Work task.
Your reply should consist solely of the lines from the start of the material below through the line containing "The height and width of the screenshot is (678, 616).", reproduced exactly.

Record set Block Start

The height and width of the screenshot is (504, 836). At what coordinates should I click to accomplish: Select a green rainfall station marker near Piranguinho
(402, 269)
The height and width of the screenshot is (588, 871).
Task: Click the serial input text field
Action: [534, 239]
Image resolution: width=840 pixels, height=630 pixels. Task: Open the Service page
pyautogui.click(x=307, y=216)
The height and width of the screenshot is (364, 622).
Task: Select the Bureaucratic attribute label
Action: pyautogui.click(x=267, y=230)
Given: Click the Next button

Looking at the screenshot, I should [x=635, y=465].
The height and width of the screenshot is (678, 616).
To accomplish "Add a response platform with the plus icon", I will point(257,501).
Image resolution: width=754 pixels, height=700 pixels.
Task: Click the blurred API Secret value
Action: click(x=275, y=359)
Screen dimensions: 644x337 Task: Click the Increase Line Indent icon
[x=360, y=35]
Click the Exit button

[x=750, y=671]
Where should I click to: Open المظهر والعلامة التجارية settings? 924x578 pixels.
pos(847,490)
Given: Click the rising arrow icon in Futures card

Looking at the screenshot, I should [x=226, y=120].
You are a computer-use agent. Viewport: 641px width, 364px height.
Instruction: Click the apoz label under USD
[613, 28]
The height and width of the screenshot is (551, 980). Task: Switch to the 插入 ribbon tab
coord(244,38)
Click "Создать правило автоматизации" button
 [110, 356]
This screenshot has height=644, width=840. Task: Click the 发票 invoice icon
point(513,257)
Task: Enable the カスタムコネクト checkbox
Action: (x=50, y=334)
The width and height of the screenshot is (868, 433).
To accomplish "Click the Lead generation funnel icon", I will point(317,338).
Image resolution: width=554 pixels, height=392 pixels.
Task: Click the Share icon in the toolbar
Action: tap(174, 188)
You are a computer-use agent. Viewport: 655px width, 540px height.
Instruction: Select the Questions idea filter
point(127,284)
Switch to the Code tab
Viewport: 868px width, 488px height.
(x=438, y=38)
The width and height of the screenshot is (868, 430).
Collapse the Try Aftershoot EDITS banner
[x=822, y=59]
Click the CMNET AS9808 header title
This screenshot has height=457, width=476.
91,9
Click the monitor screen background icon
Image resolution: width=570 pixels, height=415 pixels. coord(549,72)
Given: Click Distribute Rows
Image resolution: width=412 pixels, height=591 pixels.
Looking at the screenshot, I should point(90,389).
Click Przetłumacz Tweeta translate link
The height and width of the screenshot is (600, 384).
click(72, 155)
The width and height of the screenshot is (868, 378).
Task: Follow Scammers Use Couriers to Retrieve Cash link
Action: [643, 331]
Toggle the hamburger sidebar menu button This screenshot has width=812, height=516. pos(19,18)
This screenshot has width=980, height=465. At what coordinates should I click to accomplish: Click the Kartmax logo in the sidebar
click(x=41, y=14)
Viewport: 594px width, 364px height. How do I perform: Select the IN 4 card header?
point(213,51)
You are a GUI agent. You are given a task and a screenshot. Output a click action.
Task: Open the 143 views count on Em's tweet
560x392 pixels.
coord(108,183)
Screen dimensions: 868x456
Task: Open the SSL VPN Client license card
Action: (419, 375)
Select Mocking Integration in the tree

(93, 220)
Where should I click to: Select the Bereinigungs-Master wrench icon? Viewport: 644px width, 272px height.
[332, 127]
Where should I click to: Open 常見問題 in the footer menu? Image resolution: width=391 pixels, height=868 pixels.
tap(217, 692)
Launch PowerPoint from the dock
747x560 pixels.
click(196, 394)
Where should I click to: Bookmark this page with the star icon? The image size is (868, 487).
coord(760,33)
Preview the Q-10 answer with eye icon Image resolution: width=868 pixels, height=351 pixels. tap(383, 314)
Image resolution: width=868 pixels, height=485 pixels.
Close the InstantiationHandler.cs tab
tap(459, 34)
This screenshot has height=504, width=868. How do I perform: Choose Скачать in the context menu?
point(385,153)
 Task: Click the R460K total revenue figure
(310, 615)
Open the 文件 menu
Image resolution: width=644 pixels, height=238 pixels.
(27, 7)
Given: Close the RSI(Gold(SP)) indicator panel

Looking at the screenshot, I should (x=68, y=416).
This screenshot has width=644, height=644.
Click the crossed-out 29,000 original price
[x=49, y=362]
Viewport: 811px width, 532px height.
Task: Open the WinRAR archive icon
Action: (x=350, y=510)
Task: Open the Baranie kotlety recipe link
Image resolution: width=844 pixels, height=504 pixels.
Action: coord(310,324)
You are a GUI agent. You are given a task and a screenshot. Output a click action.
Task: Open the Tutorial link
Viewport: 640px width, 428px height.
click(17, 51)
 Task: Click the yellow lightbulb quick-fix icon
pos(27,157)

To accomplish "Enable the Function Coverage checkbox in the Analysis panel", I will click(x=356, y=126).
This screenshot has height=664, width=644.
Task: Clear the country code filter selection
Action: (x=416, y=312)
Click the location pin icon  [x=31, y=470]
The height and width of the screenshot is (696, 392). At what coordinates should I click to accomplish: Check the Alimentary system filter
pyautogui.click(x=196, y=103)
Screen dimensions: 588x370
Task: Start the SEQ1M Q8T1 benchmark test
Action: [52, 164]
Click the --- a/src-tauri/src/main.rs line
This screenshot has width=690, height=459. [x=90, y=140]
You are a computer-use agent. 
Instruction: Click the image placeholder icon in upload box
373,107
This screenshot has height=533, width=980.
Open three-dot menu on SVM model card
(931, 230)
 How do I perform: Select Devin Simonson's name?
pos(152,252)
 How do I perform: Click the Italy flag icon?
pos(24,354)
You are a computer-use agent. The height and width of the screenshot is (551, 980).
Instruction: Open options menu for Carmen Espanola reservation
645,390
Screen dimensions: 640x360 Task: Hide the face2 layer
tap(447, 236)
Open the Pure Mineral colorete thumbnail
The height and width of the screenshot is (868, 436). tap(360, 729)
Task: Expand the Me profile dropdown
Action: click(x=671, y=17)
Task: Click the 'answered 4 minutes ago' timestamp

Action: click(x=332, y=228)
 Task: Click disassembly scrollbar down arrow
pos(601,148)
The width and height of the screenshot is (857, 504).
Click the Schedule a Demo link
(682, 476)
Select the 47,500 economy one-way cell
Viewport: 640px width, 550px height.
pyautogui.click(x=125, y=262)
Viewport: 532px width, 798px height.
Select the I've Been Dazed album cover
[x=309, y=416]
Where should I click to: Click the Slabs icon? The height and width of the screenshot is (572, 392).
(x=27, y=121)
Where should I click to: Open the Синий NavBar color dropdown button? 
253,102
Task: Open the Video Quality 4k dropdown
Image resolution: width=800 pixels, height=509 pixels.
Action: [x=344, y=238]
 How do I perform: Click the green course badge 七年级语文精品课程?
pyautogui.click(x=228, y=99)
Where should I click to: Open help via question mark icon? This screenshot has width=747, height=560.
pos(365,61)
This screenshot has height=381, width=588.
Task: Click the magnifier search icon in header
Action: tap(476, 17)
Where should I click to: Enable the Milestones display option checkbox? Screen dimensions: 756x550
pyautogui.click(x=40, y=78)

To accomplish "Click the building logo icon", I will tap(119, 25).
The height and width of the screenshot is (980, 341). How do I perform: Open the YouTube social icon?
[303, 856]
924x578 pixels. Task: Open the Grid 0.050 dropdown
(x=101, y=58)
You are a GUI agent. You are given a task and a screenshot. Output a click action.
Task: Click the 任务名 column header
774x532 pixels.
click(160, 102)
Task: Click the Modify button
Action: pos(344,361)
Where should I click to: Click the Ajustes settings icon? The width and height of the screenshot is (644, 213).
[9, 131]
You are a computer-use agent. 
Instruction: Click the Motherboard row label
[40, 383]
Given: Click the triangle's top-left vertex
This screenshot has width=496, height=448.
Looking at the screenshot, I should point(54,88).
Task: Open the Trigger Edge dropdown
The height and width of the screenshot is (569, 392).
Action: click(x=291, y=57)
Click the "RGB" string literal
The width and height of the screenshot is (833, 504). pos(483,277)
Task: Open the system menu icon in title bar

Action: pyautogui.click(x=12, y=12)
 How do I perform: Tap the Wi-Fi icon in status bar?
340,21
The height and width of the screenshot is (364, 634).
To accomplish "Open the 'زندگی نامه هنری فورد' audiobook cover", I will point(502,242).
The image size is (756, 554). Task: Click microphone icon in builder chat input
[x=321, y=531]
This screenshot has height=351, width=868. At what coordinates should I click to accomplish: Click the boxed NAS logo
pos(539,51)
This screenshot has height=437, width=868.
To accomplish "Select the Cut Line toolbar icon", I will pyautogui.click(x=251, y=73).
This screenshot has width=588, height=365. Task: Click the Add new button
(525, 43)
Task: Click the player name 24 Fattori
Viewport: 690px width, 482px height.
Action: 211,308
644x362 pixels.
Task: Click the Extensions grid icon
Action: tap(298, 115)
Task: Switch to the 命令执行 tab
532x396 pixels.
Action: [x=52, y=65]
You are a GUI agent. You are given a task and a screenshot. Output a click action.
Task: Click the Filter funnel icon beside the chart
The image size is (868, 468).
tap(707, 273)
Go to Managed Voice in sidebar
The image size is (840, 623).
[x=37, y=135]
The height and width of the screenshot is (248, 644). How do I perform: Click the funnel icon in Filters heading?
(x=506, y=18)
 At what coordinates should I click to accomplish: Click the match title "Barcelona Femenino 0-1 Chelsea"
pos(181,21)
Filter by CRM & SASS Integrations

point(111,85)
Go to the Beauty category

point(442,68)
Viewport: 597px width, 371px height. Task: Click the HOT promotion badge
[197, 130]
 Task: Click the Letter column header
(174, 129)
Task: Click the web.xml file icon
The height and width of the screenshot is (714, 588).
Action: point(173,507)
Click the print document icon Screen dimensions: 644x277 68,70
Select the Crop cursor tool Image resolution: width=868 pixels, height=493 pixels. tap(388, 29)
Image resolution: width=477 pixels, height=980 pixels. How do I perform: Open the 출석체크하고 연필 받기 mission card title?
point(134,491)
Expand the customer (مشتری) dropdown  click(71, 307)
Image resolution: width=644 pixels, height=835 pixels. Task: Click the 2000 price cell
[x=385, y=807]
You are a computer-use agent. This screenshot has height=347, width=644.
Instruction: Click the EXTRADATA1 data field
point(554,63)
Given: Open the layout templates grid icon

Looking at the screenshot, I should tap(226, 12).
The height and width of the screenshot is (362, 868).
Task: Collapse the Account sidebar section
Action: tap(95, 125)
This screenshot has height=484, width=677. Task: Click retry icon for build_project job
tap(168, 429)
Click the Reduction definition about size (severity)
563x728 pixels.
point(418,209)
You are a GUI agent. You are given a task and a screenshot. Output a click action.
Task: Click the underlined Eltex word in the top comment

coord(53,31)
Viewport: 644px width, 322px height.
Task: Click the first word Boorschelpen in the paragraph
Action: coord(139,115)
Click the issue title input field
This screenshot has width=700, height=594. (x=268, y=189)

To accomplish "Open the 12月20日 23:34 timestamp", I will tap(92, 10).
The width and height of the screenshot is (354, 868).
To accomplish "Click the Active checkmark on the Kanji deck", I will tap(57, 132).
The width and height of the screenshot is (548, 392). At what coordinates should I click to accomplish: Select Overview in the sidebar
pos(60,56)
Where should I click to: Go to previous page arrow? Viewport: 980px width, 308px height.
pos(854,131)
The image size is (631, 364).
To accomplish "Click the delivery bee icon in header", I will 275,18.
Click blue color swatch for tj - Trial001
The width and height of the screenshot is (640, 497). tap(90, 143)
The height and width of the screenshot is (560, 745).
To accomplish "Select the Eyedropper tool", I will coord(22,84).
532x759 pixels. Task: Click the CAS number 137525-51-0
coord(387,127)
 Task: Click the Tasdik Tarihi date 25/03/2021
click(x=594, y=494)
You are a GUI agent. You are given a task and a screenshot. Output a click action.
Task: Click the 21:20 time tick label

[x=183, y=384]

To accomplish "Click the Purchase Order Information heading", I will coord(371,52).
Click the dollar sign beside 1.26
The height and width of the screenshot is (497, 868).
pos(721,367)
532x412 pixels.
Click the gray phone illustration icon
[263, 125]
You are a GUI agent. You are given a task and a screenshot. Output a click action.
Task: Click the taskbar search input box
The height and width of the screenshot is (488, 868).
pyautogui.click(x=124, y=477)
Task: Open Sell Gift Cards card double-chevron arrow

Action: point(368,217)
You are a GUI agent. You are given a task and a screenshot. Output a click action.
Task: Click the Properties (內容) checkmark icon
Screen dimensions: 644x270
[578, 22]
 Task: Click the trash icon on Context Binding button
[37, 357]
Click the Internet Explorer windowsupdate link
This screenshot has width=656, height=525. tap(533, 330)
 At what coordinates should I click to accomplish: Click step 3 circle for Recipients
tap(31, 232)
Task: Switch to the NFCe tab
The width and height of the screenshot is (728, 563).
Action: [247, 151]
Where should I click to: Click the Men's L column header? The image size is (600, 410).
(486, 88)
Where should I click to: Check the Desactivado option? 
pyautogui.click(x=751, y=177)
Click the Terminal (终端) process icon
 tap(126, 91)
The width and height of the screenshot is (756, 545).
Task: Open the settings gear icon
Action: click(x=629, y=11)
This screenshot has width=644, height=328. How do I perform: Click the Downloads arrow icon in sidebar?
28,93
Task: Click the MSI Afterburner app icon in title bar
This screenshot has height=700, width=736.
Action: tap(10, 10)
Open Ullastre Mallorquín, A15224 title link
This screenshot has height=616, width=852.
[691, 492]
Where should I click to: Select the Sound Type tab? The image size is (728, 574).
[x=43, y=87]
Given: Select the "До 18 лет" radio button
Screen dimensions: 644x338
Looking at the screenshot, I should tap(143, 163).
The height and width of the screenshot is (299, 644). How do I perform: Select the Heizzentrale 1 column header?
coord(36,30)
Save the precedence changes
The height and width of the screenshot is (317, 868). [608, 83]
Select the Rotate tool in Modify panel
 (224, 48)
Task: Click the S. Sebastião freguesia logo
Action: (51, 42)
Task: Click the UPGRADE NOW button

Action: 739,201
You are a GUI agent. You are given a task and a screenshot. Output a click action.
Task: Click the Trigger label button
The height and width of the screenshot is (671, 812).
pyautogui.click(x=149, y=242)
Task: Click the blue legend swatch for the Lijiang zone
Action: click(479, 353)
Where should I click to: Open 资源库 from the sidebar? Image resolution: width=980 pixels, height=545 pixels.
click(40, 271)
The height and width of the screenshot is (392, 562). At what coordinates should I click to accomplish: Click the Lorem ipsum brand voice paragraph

Record set Block End

Exercise solution.
The height and width of the screenshot is (504, 836). At what coordinates should I click to accomplish: Select a green rainfall station marker near Piranguinho
(402, 269)
The height and width of the screenshot is (588, 871).
Task: Click the serial input text field
Action: [534, 239]
Image resolution: width=840 pixels, height=630 pixels. Task: Open the Service page
pyautogui.click(x=307, y=216)
The height and width of the screenshot is (364, 622).
Task: Select the Bureaucratic attribute label
Action: pyautogui.click(x=267, y=230)
Given: Click the Next button

Looking at the screenshot, I should [x=635, y=465].
The height and width of the screenshot is (678, 616).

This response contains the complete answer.